2. The system according to claim 1, wherein the water temperature determination device is configured to measure a water temperature at or downstream of a water outlet of the thick film heater, and/or wherein the water temperature determination device is configured to estimate the water temperature at or upstream of the water inlet of the thick film heater based on at least the measured temperature at or downstream of the water outlet.

3. The system according to claim 1, wherein in a first heating mode the controlling by the controller is substantially independent of the determined temperature, wherein in a subsequent second heating mode the controlling by the controller is dependent on the determined temperature.

4. The system according to claim 1, configured to power down the thick film heater at a predetermined heater deactivation time before the system stops feeding water to the flow channel.

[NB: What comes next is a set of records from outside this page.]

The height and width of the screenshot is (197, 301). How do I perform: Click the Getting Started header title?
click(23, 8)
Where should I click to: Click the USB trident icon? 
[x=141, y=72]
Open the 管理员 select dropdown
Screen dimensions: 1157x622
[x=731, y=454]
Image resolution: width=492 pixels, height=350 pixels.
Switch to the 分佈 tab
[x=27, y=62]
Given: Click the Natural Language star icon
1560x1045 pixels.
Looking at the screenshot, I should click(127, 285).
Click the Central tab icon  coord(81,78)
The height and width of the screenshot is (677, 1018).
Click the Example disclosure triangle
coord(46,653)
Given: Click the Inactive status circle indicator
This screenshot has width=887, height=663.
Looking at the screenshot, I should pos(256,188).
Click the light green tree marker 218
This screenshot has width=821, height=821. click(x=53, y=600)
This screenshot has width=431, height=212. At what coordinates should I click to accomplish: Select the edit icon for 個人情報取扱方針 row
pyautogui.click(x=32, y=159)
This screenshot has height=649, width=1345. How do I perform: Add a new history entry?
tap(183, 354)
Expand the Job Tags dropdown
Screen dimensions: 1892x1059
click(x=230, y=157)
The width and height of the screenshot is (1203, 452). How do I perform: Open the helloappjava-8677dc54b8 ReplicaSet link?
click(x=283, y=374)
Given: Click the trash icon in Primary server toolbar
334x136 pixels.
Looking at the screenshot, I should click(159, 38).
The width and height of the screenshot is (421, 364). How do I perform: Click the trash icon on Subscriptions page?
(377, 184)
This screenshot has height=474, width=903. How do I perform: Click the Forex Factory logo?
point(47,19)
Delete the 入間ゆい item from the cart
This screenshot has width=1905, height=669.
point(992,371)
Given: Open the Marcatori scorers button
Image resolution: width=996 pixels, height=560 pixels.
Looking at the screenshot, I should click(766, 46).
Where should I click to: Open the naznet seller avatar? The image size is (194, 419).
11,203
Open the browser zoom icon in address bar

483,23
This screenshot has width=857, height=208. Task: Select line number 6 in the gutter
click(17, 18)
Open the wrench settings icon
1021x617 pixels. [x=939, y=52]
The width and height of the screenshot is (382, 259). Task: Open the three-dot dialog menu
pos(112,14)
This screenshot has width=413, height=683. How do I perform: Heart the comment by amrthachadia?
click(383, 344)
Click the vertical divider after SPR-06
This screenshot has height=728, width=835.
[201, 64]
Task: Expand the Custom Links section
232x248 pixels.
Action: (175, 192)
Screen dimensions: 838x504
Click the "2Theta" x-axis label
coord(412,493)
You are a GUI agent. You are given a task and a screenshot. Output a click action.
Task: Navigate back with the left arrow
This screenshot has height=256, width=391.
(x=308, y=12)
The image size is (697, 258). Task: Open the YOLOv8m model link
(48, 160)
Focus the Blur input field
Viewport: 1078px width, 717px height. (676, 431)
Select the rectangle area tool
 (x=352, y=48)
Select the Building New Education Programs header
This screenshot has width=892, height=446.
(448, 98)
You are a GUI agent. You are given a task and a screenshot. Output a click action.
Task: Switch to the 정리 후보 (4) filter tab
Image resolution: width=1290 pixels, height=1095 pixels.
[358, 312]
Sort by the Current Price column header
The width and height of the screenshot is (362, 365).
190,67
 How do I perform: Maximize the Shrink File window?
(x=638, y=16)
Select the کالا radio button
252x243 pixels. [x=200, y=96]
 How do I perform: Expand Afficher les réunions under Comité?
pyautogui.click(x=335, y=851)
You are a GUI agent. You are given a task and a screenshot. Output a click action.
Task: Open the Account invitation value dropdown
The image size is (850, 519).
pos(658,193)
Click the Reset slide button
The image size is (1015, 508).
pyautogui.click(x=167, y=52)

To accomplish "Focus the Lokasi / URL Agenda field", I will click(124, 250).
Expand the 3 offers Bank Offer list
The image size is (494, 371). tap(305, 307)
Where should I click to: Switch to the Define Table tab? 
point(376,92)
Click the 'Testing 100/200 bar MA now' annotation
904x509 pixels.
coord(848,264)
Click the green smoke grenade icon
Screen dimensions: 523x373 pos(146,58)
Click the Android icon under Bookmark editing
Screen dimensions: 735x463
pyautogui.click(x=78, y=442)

5. The system according to claim 1, wherein the controller is configured to control the thick film heater during dispensing of one of the portions in dependence of a first water temperature which is determined by the water temperature determination device, based on at least a second water temperature at or downstream of the water outlet, which second water temperature is measured by the water temperature determination device during dispensing of one or more previous portions of the portions.

6. The system according to claim 1, wherein the system is configured to receive a milk concentrate container for supplying milk concentrate to the milk concentrate inlet and wherein the hot milk-containing beverage component or beverage optionally comprises coffee and the system further comprises a coffee dispenser for dispensing coffee for the portions.

7. The system according to claim 6, comprising a valve actuator for actuating a valve member (39) of the received milk concentrate container (4), which valve member (39) during use regulates a flow of milk concentrate to the milk concentrate inlet (33), wherein the controller (36) is configured to control the valve actuator (38) for regulating the flow of milk concentrate.

8. The system according to claim 1, wherein the water temperature determination device comprises a temperature sensor arranged at a water outlet of the thick film heater.

9. The system according to claim 8, wherein the temperature sensor is a negative temperature coefficient (NTC) type thermistor.

10. A method of dispensing a portion of a hot milk-containing beverage component or beverage, comprising: (i) feeding water through a flow channel;(ii) heating the water in the flow channel by a thick film heater; and;(iii) feeding milk concentrate to the heated water in the flow channel,wherein the method comprises determining a water temperature at or upstream of a water inlet of the thick film heater, and controlling the heating by the heater in dependence of the determined water temperature.

11. The method according to claim 10, wherein the determining of the water temperature at or upstream of the water inlet of the thick film heater comprises: (a) sensing a water temperature at or downstream of a water outlet of the thick film heater, optionally during a dispensing of a previous portion of the hot milk-containing beverage component or beverage, and, optionally, subsequently(b) estimating the water temperature at or upstream of the water inlet based on at least the sensed water temperature at or downstream of the water outlet.

12. The method according to claim 10, wherein in a first heating mode the controlling is substantially independent of the determined temperature, and wherein in a subsequent second heating mode the controlling is dependent on the determined temperature.

13. The method according to claim 10, further comprising powering down the heater while water flows through the heater.

14. A method of dispensing a portion of a hot milk-containing beverage component or beverage, comprising: (a) feeding water through a flow channel;(b) heating the water in the flow channel by a thick film heater; and(c) feeding milk concentrate to the heated water in the flow channel,wherein the method comprises powering down the heater while water flows through the heater.